Palembang, Sumselupdate.com – Heriyanto (46), anak buah kapal (ABK) jukung Putra Kelana yang dilaporkan hilang diduga terjatuh ke Sungai Musi saat berlayar, akhirnya ditemukan dalam kondisi meninggal dunia pada hari kedua pencarian, Senin (20/7/2026). Korban ditemukan mengapung di sekitar Jembatan Musi VI, Palembang.
Tim SAR gabungan berhasil menemukan jasad Heriyanto sekitar pukul 07.00 WIB setelah melakukan penyisiran di sepanjang aliran Sungai Musi sejak laporan diterima pada Minggu (19/7/2026).
Korban ditemukan mengapung di tepi Sungai Musi dalam kondisi tersangkut tumpukan eceng gondok di kawasan Jembatan Musi VI.
Selanjutnya, jenazah dievakuasi menuju rumah duka untuk diserahkan kepada pihak keluarga.
Berdasarkan informasi yang dihimpun, peristiwa itu bermula pada Sabtu (18/7/2026) sekitar pukul 23.00 WIB. Saat itu, Kapal Jukung Putra Kelana yang diawaki dua orang berlayar dari Dermaga Jembatan Ampera menuju Sungai Baung.
Di tengah perjalanan, Heriyanto berpamitan kepada rekannya untuk membuat kopi di bagian belakang kapal. Namun, setelah cukup lama ditunggu, korban tak kunjung kembali.

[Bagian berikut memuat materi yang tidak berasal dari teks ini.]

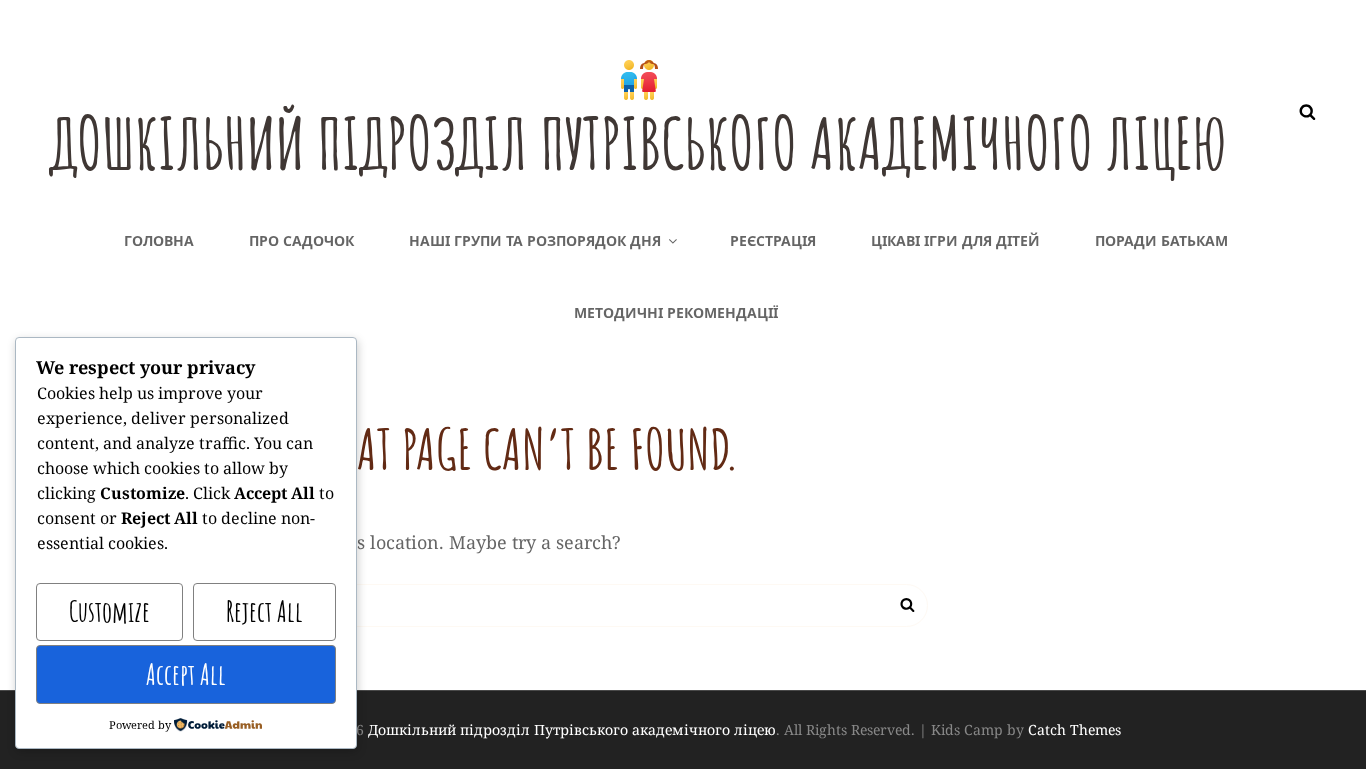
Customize (109, 611)
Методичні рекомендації (676, 312)
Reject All (264, 611)
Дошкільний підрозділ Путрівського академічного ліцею (638, 143)
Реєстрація (773, 240)
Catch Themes (1074, 729)
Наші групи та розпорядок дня (535, 240)
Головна (159, 240)
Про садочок (301, 240)
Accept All (186, 674)
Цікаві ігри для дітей (955, 240)
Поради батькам (1161, 240)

Rekan korban kemudian memeriksa bagian belakang kapal, tetapi Heriyanto sudah tidak berada di lokasi dan diduga terjatuh ke Sungai Musi.
Pencarian sempat dilakukan oleh rekan korban, namun tidak membuahkan hasil. Kejadian tersebut kemudian dilaporkan ke Kantor SAR Palembang pada Minggu sore.
Merespons laporan itu, Basarnas Palembang langsung mengerahkan tim rescue bersama unsur SAR gabungan untuk melakukan operasi pencarian.
Memasuki hari kedua, pencarian dilakukan dengan menyisir permukaan Sungai Musi menggunakan rigid buoyancy boat (RBB), perahu karet, dan speedboat.
Tim SAR dibagi menjadi dua Search and Rescue Unit (SRU). SRU pertama melakukan penyisiran ke arah timur sejauh enam nautical mile (NM), sedangkan SRU kedua menyisir ke arah barat daya sejauh empat NM.
Upaya tersebut akhirnya membuahkan hasil setelah korban ditemukan dalam kondisi meninggal dunia sekitar pukul 07.00 WIB.
Kepala Kantor SAR Palembang Raymond Konstantin melalui Kepala Seksi Operasi Manca Rahwanto menyampaikan belasungkawa kepada keluarga korban sekaligus mengapresiasi seluruh unsur SAR gabungan yang terlibat dalam proses pencarian.
“Kami turut berduka cita atas musibah yang dialami korban dan keluarga. Terima kasih kepada seluruh unsur SAR gabungan yang telah bekerja secara maksimal selama operasi pencarian. Meskipun korban ditemukan dalam keadaan meninggal dunia, kami berharap keluarga diberikan ketabahan dan kekuatan menghadapi musibah ini,” ujar Manca.
Ia juga mengimbau masyarakat yang beraktivitas di sungai maupun perairan untuk selalu mengutamakan keselamatan, di antaranya dengan menggunakan jaket pelampung, berhati-hati saat berada di atas kapal, serta menghindari aktivitas yang berpotensi membahayakan diri ketika kapal sedang berlayar.